■ SOURCE DATA ■
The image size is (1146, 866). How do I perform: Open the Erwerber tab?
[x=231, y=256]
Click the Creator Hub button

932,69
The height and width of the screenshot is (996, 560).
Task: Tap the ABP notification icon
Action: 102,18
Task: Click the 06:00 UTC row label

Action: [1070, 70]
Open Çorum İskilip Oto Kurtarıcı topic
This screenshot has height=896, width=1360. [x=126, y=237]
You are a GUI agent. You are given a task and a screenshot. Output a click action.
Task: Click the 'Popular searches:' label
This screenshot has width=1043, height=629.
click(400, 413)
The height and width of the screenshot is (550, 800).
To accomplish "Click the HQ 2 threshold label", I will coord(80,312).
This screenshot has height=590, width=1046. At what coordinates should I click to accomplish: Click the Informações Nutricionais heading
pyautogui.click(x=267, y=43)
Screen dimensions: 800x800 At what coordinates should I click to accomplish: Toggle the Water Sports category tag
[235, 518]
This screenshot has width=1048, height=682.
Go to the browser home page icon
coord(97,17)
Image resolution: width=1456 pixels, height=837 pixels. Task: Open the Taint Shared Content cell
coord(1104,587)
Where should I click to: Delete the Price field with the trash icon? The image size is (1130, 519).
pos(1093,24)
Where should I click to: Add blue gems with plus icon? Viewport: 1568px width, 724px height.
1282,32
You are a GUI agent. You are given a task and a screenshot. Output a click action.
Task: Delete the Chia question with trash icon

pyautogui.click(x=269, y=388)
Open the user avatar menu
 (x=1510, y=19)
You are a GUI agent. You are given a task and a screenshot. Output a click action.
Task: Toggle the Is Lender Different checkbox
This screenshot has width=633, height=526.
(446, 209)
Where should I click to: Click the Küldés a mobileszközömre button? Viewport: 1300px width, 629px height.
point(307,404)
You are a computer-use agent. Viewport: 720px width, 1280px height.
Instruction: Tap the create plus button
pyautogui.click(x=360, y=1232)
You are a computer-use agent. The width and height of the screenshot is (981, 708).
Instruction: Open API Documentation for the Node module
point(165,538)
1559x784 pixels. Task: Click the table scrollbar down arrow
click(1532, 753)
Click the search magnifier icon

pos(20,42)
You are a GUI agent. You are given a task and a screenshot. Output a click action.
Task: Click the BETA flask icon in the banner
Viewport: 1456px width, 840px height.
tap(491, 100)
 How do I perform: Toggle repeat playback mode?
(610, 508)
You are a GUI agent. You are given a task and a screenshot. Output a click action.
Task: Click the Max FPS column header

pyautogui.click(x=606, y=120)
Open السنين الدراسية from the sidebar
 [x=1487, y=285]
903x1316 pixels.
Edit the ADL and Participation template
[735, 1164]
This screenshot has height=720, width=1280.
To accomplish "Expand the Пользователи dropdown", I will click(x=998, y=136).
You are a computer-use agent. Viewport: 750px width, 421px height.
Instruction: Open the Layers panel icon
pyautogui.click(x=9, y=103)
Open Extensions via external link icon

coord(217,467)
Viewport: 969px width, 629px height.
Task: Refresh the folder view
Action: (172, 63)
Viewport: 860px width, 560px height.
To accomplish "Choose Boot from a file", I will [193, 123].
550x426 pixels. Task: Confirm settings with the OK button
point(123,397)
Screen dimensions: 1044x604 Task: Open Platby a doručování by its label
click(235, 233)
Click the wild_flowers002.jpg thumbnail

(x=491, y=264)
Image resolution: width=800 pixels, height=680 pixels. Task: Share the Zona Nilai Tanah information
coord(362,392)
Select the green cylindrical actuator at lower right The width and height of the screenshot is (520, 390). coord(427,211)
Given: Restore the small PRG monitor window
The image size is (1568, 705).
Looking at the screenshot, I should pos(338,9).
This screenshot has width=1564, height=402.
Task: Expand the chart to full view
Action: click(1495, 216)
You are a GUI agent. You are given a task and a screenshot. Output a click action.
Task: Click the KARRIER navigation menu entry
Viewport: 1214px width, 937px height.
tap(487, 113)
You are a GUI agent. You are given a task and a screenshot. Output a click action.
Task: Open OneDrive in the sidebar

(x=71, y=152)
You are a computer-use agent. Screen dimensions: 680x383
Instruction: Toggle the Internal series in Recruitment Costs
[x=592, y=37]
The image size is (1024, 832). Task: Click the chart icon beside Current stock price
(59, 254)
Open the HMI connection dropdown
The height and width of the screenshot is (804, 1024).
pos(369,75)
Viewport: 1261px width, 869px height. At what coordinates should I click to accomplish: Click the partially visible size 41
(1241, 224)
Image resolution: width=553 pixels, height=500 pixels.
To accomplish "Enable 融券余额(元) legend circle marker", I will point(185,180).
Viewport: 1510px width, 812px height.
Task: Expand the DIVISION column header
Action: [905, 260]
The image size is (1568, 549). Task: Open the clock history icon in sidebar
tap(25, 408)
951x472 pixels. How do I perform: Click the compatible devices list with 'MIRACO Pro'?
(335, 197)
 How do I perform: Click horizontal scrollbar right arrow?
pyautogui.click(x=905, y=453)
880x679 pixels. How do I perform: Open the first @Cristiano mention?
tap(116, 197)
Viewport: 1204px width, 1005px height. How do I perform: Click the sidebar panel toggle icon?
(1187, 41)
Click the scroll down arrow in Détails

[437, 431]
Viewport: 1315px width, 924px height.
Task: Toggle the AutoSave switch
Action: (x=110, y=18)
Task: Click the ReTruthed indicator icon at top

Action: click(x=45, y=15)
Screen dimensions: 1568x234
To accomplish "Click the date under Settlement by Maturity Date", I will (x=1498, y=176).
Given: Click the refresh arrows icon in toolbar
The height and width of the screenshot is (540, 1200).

■ WHAT TO PRODUCE ■
A single figure is required: how many lines above contain the word "computer".

■ RESPONSE TO THE EXERCISE ■
4